A Painful Nodule On The Leg: A Quiz

Fernando Cammisuli1, Vito Catania1, Maria Rita Nasca2*, Andrea Failla1 and Giuseppe Micali2

1Department of Surgical Science, Transplant and Advanced Technologies Unit, and 2Dermatology Clinic, University of Catania, A.O.U. “Policlinico – Vittorio Emanuele”, P.O. “Gaspare Rodolico”, Via S. Sofia 78, IT-95123 Catania, Italy. *E-mail:

A 55-year-old Caucasian farmer presented with a 1-year history of a slowly enlarging nodule on his right leg. His family history was unremarkable. Past medical history was also unexceptional. The patient believed that the lesion had been caused by accidental penetration of a foreign body into the skin. At onset, the lesion was very small (about 3 mm) and painless, but later on its size increased and it became painful. Symptoms were unresponsive to non-steroidal anti-inflammatory drugs. At physical examination, a raised reddish, mobile multinodular plaque, with irregular borders, of about 1 cm in diameter, with a small crust surrounded by a whitish scale, was evident on the anterior surface of the leg (Fig. 1). Blood tests, also including tumour markers, were negative. The lesion was surgically excised. On histology, poorly circumscribed bundles of markedly atypical and pleomorphic spindle cells with large eosinophilic cytoplasm were evident (Fig. 2). The lesion extended beyond the resection margins. Immunohistochemistry was positive for Desmin, Smooth Muscle Actin (SMA), and H-Caldesmon, and negative for S-100 protein, CD34, and cytokeratins.


Fig. 1. Indurated, painful multinodular plaque located on the shin.


Fig. 2. Atypical proliferation of interlacing fascicles of markedly pleomorphic spindle cells in the dermis (A). A detail showing atypical cells with large eosinophilic cytoplasm and nuclear atypia (B). (Haematoxylin-Eosin stain: A: × 40; B: × 100).

What is your diagnosis? See next page for answer.

A Painful Nodule On The Leg: A Comment

Acta Derm Venereol

Diagnosis: Low-grade cutaneous pilar leiomyosarcoma

Leiomyosarcomas (LMSs) represent about 5–10% of all sarcomas of soft tissues, which, in turn, account for only 0.7% of malignant tumours (1–3). Cutaneous LMSs may arise from cutaneous or subcutaneous tissue (4). Cutaneous pilar LMSs are painful neoplasms, which take origin from the arrectori pili muscle (5) and represent about 2–3% of all soft tissue sarcomas (6), with an overall incidence of 0.04%. Their anatomic localisation varies widely, but presentation on distal limbs is typical (7). They generally achieve a size of about 2 cm in diameter and clinically appear as tender skin-coloured and raised nodules that may sometimes develop central depressions (6) or ulcerations (4). Histopatho­logy shows atypical eosinophilic spindle cells arranged in bundles or nests, with tumour grade defined according to tumour differentiation (size, cellularity, atypia), necrosis, and mitotic count (1, 5, 6). Subcutaneous involvement, albeit minimal, should always be carefully sought (8).

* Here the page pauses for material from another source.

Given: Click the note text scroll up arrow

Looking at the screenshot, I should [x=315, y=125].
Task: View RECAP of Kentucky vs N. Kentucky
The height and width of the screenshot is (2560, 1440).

Unlike subcutaneous LMSs, that tend to be high-grade neoplasms and to achieve larger size, with a 50–70% recurrence risk and a 30% incidence of metastases (6), cutaneous LMSs are usually staged as low grade in about 71% of cases (compared to 18% only of the subcutaneous ones), tend to grow slowly and are usually confined to the dermis. Rate of local recurrence is about 30–50%. Meta­stases are rarely found and tumour-related death is unlikely. For these reasons, the denomination of “sarcoma” for this distinct clinical entity has recently been debated, and the term of “atypical intradermal smooth muscle neoplasm” has been suggested (9). Proper identification of the clinical subtype, beyond the assessment of local tumour extension and presence of metastases, is therefore essential in order to reliably predict a tentative prognostic evaluation.

Radical surgical excision remains the mainstay of treatment, whereas radiation therapy or chemotherapy should be reserved to palliation and for the management of metastatic disease. In the case we described, histological features and positive resection margins prompted a subsequent surgical reexcision to assure complete local tumour clearance; in addition, a total body CT scan was performed in order to exclude the presence of distant metastases. During follow-up, which consisted of yearly clinical follow-up visits and CT scan, no local relapses or distant metastases were evident at 24 months.

The authors declare no conflict of interest.